=== Begin Enclosure ===

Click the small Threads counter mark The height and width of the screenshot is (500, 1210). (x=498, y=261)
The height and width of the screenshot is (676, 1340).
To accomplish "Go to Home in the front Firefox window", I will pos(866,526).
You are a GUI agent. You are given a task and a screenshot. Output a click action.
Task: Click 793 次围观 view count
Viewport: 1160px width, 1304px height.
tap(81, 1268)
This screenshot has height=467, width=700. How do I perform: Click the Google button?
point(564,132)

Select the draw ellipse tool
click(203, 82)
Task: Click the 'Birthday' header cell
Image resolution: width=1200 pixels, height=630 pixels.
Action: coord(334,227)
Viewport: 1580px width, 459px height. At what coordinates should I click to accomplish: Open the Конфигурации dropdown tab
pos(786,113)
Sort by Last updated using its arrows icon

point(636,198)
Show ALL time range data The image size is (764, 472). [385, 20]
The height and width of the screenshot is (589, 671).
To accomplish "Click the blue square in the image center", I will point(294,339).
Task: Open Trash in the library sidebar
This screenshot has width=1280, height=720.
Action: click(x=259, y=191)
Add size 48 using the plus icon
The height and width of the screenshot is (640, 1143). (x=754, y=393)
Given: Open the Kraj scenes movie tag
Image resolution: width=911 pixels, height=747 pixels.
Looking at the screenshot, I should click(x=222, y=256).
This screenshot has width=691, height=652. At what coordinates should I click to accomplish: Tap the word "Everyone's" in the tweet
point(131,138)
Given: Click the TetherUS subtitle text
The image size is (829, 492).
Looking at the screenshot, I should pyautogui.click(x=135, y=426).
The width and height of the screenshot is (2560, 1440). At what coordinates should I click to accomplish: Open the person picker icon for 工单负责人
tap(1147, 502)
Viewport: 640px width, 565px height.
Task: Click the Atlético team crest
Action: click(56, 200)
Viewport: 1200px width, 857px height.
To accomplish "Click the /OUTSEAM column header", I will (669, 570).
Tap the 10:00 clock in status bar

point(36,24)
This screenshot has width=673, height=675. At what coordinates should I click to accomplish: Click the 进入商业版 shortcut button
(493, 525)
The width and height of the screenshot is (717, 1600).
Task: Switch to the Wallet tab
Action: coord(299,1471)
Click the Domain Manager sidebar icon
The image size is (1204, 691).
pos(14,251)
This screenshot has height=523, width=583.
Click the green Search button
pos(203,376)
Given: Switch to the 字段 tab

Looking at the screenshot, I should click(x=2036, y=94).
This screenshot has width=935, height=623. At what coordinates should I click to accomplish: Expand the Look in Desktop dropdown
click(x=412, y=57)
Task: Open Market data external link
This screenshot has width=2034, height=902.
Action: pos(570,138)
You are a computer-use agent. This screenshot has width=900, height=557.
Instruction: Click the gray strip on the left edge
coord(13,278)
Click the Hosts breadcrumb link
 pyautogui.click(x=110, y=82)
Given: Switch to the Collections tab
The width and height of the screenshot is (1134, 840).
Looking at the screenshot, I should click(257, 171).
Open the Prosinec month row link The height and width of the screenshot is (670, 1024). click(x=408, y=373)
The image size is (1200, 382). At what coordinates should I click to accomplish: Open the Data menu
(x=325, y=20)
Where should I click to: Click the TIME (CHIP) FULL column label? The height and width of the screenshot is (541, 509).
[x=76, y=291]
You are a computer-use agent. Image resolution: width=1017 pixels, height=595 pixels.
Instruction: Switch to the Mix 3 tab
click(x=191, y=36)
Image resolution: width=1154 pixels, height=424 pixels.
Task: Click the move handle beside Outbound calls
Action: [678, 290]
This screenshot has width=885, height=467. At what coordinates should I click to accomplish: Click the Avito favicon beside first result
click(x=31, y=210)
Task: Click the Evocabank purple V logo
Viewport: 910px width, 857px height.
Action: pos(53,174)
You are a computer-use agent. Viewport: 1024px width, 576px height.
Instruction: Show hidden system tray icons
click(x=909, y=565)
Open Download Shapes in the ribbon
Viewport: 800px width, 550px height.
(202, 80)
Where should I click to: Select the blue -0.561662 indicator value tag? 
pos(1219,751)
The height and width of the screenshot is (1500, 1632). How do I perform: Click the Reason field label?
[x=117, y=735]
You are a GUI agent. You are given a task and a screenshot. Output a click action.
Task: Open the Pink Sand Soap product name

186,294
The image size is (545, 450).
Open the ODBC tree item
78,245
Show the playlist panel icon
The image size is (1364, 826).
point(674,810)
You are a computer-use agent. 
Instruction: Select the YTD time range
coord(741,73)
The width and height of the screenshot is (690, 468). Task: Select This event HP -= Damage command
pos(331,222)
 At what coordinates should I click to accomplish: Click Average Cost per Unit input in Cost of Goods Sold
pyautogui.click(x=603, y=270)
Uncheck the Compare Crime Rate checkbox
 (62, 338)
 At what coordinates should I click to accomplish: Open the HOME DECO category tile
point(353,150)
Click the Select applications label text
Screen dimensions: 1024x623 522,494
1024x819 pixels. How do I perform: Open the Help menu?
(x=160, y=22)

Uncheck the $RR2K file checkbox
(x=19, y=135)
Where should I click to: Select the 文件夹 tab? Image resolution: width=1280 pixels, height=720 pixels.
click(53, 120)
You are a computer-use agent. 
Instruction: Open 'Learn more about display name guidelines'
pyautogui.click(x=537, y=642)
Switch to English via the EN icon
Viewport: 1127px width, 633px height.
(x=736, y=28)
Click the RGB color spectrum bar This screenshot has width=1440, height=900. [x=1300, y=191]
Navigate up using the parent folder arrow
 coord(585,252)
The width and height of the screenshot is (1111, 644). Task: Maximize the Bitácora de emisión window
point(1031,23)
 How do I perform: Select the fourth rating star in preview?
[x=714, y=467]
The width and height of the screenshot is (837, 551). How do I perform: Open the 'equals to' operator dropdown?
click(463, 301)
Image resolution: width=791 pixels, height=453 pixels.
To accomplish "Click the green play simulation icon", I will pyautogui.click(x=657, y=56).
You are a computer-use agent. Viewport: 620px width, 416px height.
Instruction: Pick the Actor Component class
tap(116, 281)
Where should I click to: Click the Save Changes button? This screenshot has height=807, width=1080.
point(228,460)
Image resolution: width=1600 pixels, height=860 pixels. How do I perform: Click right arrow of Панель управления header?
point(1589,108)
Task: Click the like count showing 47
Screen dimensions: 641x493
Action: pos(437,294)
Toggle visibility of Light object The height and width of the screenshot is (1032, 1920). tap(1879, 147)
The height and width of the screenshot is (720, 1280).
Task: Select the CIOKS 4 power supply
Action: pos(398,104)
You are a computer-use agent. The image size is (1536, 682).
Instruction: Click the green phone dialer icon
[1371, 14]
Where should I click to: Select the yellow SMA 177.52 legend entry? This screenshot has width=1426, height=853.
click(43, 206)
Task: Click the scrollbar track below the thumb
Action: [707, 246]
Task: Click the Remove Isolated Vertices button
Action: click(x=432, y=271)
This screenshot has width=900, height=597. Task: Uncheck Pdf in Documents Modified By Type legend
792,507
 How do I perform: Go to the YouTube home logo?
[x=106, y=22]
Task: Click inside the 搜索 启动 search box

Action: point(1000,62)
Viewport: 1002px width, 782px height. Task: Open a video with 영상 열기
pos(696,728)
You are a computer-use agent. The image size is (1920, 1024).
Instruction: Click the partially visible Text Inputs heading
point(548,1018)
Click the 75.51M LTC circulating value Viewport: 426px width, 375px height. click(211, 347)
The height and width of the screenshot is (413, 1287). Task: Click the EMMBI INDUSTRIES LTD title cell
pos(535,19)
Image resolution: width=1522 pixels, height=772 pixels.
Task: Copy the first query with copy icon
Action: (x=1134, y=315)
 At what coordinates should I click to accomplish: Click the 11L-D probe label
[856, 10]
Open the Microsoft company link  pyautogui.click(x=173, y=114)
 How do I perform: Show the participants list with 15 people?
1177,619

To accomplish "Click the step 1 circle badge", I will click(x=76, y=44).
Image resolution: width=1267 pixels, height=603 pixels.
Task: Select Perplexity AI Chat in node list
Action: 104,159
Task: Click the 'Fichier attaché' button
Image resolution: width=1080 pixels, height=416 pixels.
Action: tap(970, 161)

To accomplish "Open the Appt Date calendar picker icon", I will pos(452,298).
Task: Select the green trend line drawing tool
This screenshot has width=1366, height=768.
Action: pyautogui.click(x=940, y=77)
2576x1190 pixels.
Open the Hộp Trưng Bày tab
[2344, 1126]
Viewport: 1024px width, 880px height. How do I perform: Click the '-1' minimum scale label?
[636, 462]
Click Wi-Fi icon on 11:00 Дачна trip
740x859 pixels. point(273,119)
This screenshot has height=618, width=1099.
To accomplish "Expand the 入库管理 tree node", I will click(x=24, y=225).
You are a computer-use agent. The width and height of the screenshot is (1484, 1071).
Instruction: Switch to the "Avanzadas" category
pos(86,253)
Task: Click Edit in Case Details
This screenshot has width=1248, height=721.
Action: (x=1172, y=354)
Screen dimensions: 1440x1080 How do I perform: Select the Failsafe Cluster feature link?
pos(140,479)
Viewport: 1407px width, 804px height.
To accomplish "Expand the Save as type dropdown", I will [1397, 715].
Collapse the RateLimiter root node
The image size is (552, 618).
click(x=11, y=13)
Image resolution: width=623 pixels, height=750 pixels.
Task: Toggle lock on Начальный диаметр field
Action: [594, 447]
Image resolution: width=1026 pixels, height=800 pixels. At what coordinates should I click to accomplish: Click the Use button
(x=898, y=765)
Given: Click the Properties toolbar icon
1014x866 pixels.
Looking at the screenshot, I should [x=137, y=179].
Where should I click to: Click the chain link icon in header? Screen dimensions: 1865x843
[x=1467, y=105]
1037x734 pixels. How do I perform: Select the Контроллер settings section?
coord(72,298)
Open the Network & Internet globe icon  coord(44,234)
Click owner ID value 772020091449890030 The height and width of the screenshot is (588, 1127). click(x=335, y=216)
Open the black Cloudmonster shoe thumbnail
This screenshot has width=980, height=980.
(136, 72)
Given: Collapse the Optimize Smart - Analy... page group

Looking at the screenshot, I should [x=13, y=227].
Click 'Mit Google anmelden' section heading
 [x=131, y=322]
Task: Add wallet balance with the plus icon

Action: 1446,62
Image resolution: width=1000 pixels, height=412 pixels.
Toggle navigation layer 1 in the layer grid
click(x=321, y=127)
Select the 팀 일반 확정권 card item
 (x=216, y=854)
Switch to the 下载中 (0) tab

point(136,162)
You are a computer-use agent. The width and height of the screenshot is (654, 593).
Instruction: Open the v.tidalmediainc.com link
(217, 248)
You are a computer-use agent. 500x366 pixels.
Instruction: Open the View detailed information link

=== End Enclosure ===

**EXERCISE REQUIREMENTS**. Reply with nothing but the number of lines in the listing that include the string "computer".

**THE ANSWER**. 11